O Distrito Federal ampliou o acesso da população às informações públicas e consolidou, ao longo dos últimos anos, uma política de transparência mais acessível, ágil e integrada. No marco de mais um aniversário da Lei de Acesso à Informação (LAI) local, em vigor desde 2013, os dados indicam avanço tanto na participação social quanto na capacidade de resposta do governo.
Levantamento do Painel de Transparência Passiva mostra que o número de solicitações cresceu de 7.759, em 2022, para 27.256, em 2025, com aumento de 251%, segundo os dados. O volume mensal já supera a marca de 2 mil pedidos, refletindo maior utilização dos canais oficiais pela população.
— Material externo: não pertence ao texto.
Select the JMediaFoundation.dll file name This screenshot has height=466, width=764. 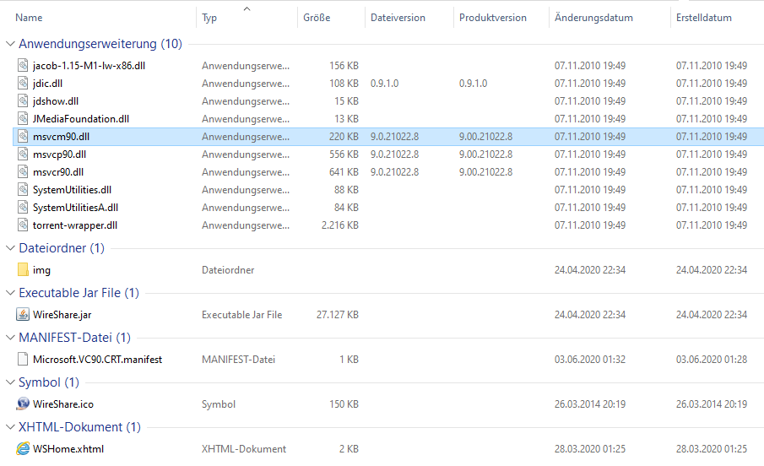pyautogui.click(x=81, y=119)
A expansão do acesso está diretamente ligada à modernização dos sistemas. Com a criação do Participa DF, os serviços de ouvidoria e de pedidos de informação passaram a funcionar em uma única plataforma, com login unificado e navegação simplificada, o que contribuiu para facilitar o envio e o acompanhamento das demandas.
Ao mesmo tempo, o tempo médio de resposta apresentou melhora. O prazo caiu de 12 para nove dias, desempenho que reforça a eficiência dos fluxos internos e o compromisso com a prestação de informações dentro dos parâmetros legais.
A estrutura que sustenta esse atendimento envolve diferentes áreas da administração pública. Cada solicitação pode mobilizar setores específicos, conforme o conteúdo requisitado, sob coordenação das autoridades de monitoramento da LAI. Esses profissionais atuam no acompanhamento de indicadores, na orientação das equipes e no aprimoramento contínuo dos processos de transparência.
Na área da saúde, a demanda também acompanha esse movimento. Em 2025, a Secretaria de Saúde do DF contabilizou mais de 2,5 mil pedidos com base na Lei de Acesso à Informação, além de cerca de 75 mil manifestações registradas pelos canais de ouvidoria. Para o chefe de Transparência e Controle Social da pasta, Ab-Diel Nunes de Andrade, o volume demonstra o papel crescente da transparência na relação entre o poder público e a população. Segundo ele, garantir que as informações estejam disponíveis e acessíveis fortalece o acompanhamento das políticas públicas pela sociedade.
Além da transparência passiva, baseada nas respostas às solicitações, o governo tem ampliado a oferta de dados divulgados de forma proativa. A estratégia busca facilitar o acesso direto às informações e reduzir a necessidade de novos pedidos.
Um exemplo foi a criação do Portal Covid-19, que reuniu, durante a pandemia, dados atualizados sobre atendimentos, leitos, comorbidades e evolução dos casos. A iniciativa ampliou o acesso a informações estratégicas em um período de alta demanda por dados públicos.
Os avanços na área também foram reconhecidos em avaliações externas. O Distrito Federal alcançou classificação “diamante” em levantamento da Associação dos Membros dos Tribunais de Contas do Brasil (Atricon), que considera critérios como transparência, acessibilidade e integridade das informações. O desempenho também é apontado como positivo em indicadores internacionais.
Para a subcontroladora de Transparência e Controle Social da Controladoria-Geral do DF, Rejane Vaz, a Lei de Acesso à Informação se firmou como um instrumento essencial para a gestão pública. Segundo ela, o cenário atual reflete o amadurecimento das práticas de transparência e o trabalho contínuo dos órgãos e servidores envolvidos.
Com mais de uma década de vigência, a LAI no Distrito Federal avança como uma ferramenta estratégica para fortalecer a relação entre governo e sociedade, ampliando o acesso a dados públicos e incentivando a participação cidadã.